A gestão da coisa pública implica elevado conhecimento e domínio da legislação atinente a essa matéria, para que os gestores públicos a quem o Estado confiou a guarda dos seus bens possam exercer essa tarefa com responsabilidade, espírito de missão e sentido de Estado.


Os temas discutidos nesta Conferência constituem a prova inequívoca da importância que os órgaos dos Serviços do Sistema de Controlo Interno da Administraçao Publica assumem no presente momento em que o desenvolvimento multifacético do País é evidente.


No âmbito do Ministério das Finanças, e no que respeita ao controlo interno financeiro, está em curso a modernizaçao da orgânica e do funcionamento da Inspecçao Nacional das Finanças. Os projectos dos competentes diplomas legais estao praticamente concluidos. Em todo esse processo, o homem estará no centro das atençoes, porque sem recursos humanos de elevada capacidade técnica nao obteremos os resultados pretendidos que tragam valor acrescentado à gestao dos recursos financeiros e materiais do Estado.


O recrutamento, a selecção criteriosa e a formação profissional de inspectores, quer seja nas instituiçoes públicas ou privadas disponìveis no paìs, quer seja atravès de parcerias com instituiçoes estrangeiras nao poderao ser decurados.


Com vista a tornar eficazes as acções  inspectivas, dever-se-à privilegiar a promoçao de actos preventivos, o acompanhamento da implementação  das recomendações  formuladas pelos inspectores e aprovadas pelas entidades superiores competentes do Governo, e imputar responsabilidades aos gestores que culposamente causem prejuízos ao erário público.


Sao grandes os desafios que se colocam aos Órgaos e Serviços do sistema do controlo interno da Administraçao Pública, cuja actividade auxilia o nosso Tribunal de Contas e visa conferir maior transparência e moralidade na gestao da coisa pública e contribuir para o êxito da acção governativa.


A crise económico-financeira internacional, que também nos afectou profundamente, fez-nos compreender quão importante é o controlo da receita e da despesa pública, de forma a nao se permitir a realização  de despesas nao orçamentadas, o endividamente público interno insustentável, o gasto superfluo ou apropriação  ilícita de activos pratrimoniais do Estado.


Cabe, pois, aos Órgãos e Serviços de controlo interno a detecçao de fraudes e o combate a todas as manifestações  de fenómenos de corrupção na Administração Pública directa e no sector empresarial do Estado.

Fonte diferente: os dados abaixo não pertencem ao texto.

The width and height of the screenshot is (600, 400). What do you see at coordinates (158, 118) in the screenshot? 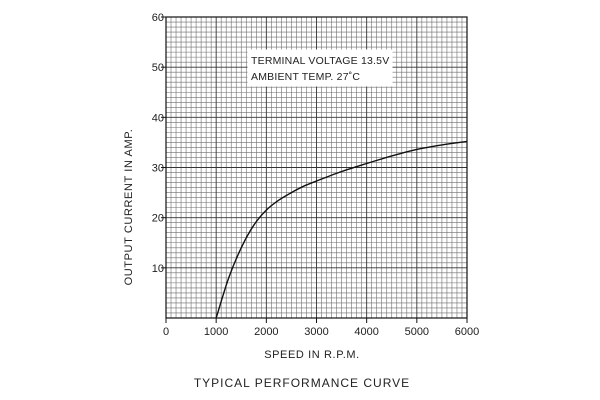
I see `y-tick-label: 40` at bounding box center [158, 118].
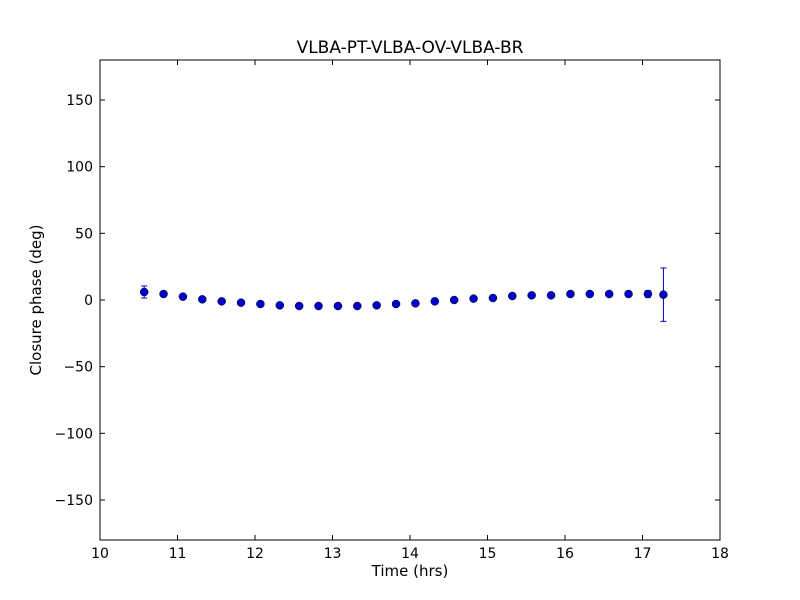  Describe the element at coordinates (333, 554) in the screenshot. I see `x-tick-label: 13` at that location.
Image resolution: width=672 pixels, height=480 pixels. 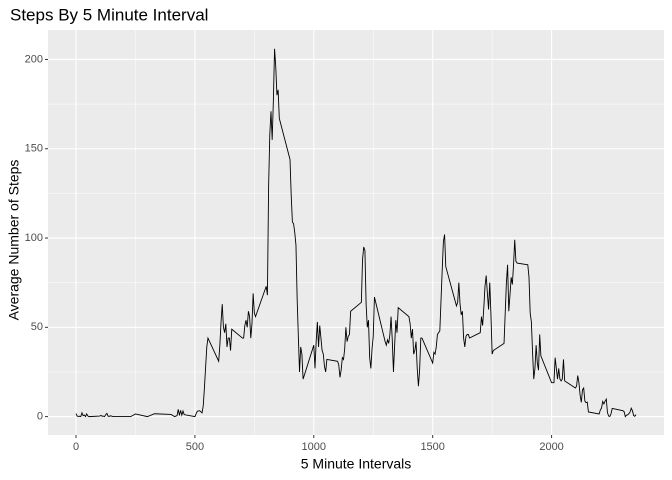 I want to click on y-axis-title: Average Number of Steps, so click(x=14, y=240).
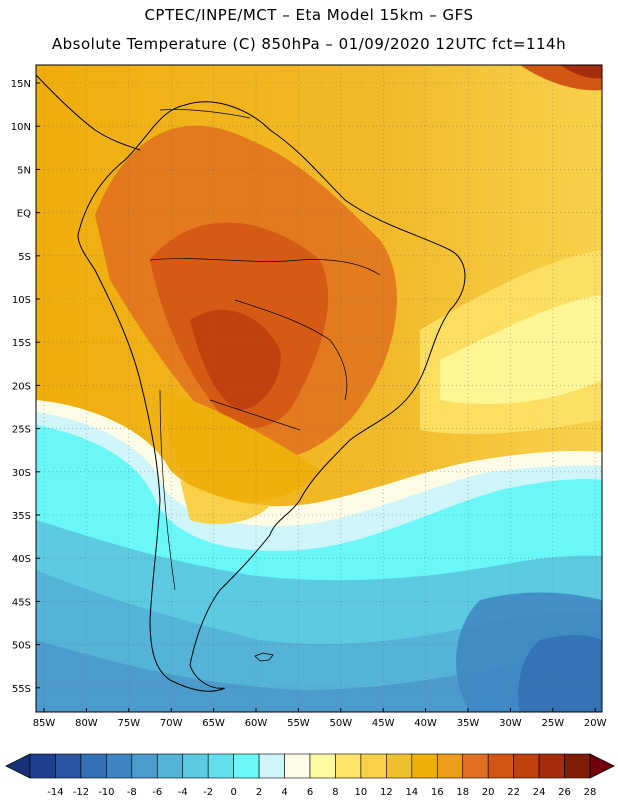 This screenshot has width=618, height=800. Describe the element at coordinates (310, 792) in the screenshot. I see `colorbar-label: 6` at that location.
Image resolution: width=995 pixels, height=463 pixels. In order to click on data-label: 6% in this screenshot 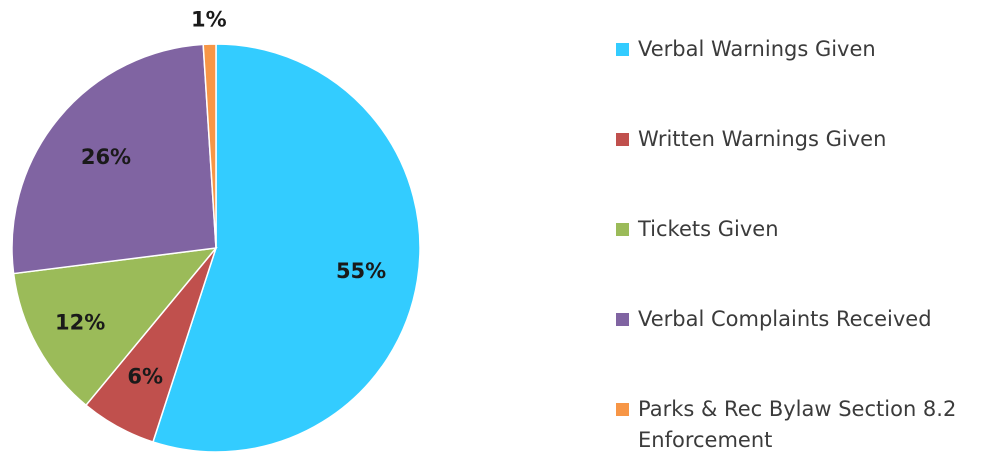, I will do `click(145, 377)`.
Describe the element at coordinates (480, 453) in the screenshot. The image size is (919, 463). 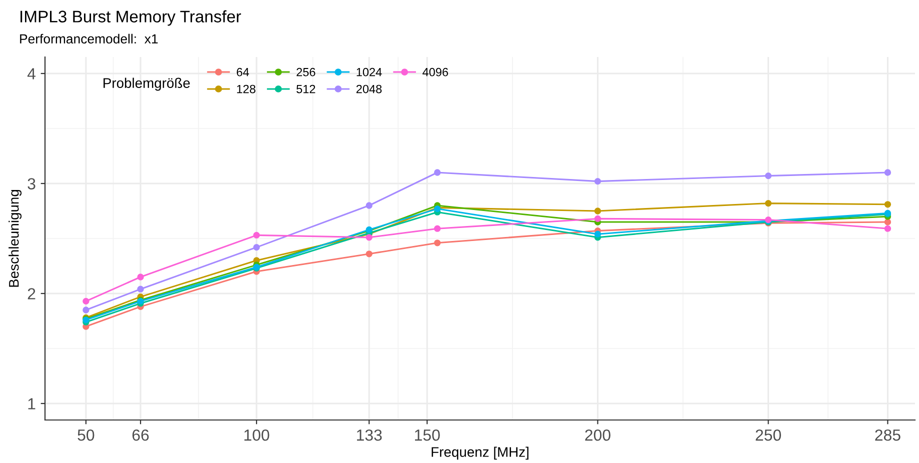
I see `x-axis-title: Frequenz [MHz]` at that location.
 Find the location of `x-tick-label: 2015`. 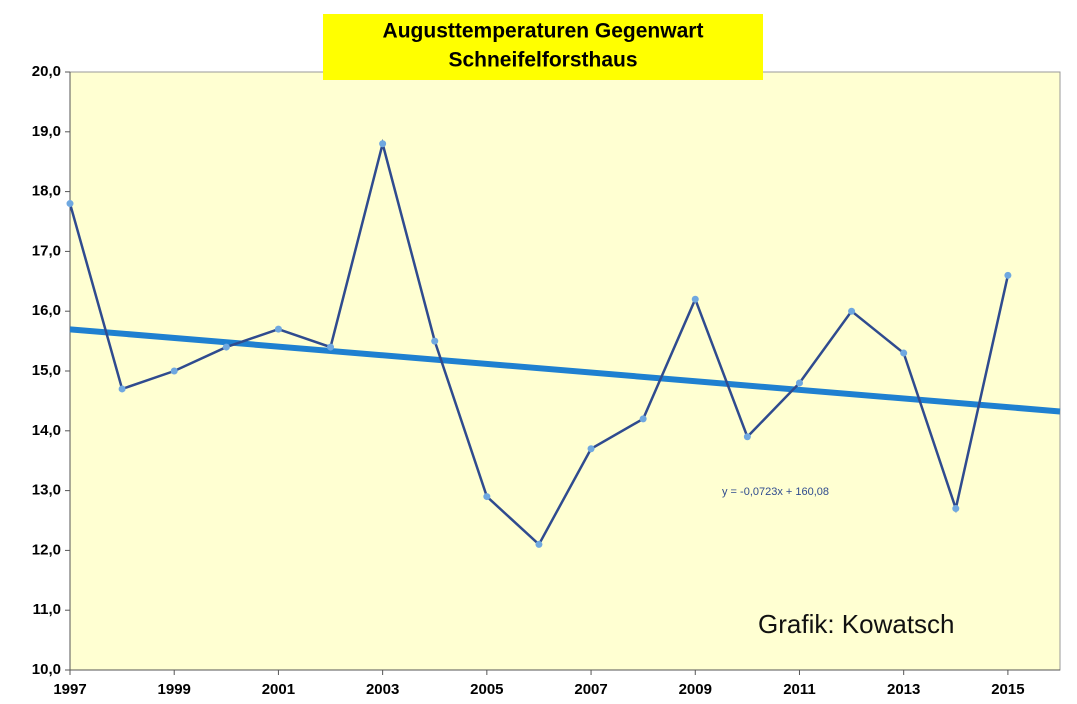

x-tick-label: 2015 is located at coordinates (1008, 690).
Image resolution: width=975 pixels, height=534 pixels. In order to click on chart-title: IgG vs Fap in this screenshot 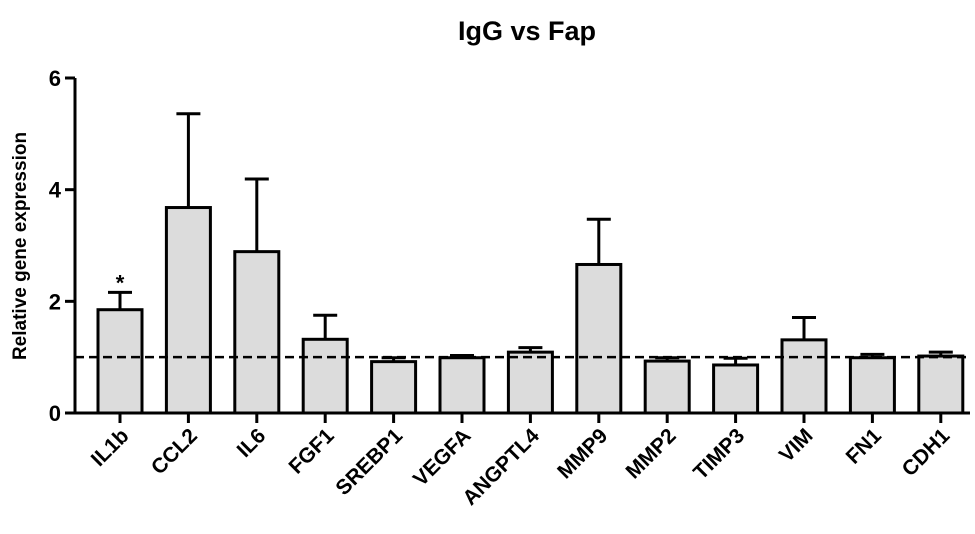, I will do `click(527, 31)`.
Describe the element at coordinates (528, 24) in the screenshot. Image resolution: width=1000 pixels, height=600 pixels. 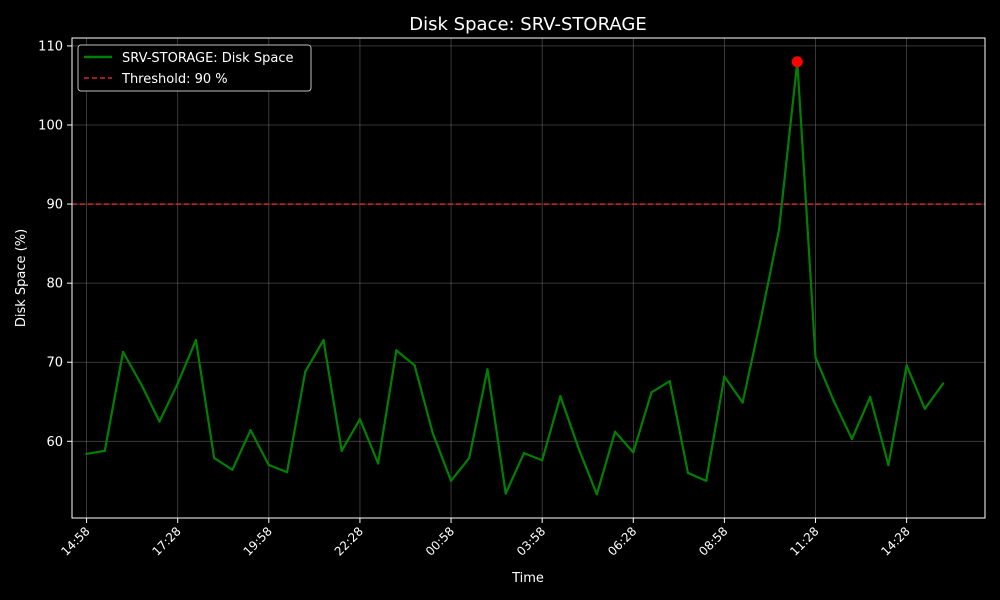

Acredito que nesta Conferência, como espaço de diálogo aberto, puderam debater todas as questões de organização,  procedimentos a observar na realização da acção inspectiva e de fiscalização, inquietações sobre carreiras, problemáticas da formação técnico-profissional, remunerações, etc, sobre as quais as instâncias competentes do Governo farão uma análise e decidirão da melhor maneira no sentido de se propriciar sempre as condições óptimas para o desempenho da vossa tão importante missão. Espero bem que encontros semelhantes se repitam por sectores ou especialidades técnicas de inspecção e fiscalização, e através da Inspecção Geral da Administração do Estado se proceda toda a coordenação, o balanceamento e a sincronização da actividade dos serviços de Inspecção, como estabelece o seu Regulamento Orgânico.


Este momento deve, por isso, constituir também um ponto de viragem para o Sistema de Controlo Interno, na procura de novas performances e na afirmação do seu papel e da sua autoridade.


Felicito a organização do evento e desejo a todos um bom regresso.


Declaro, assim e em nome do Governo e de Sua Excelência Senhor Primeiro-Ministro, encerrada a I Conferência Nacional dos Serviços do Sistema de Controlo Interno da Admnistraçao Pública.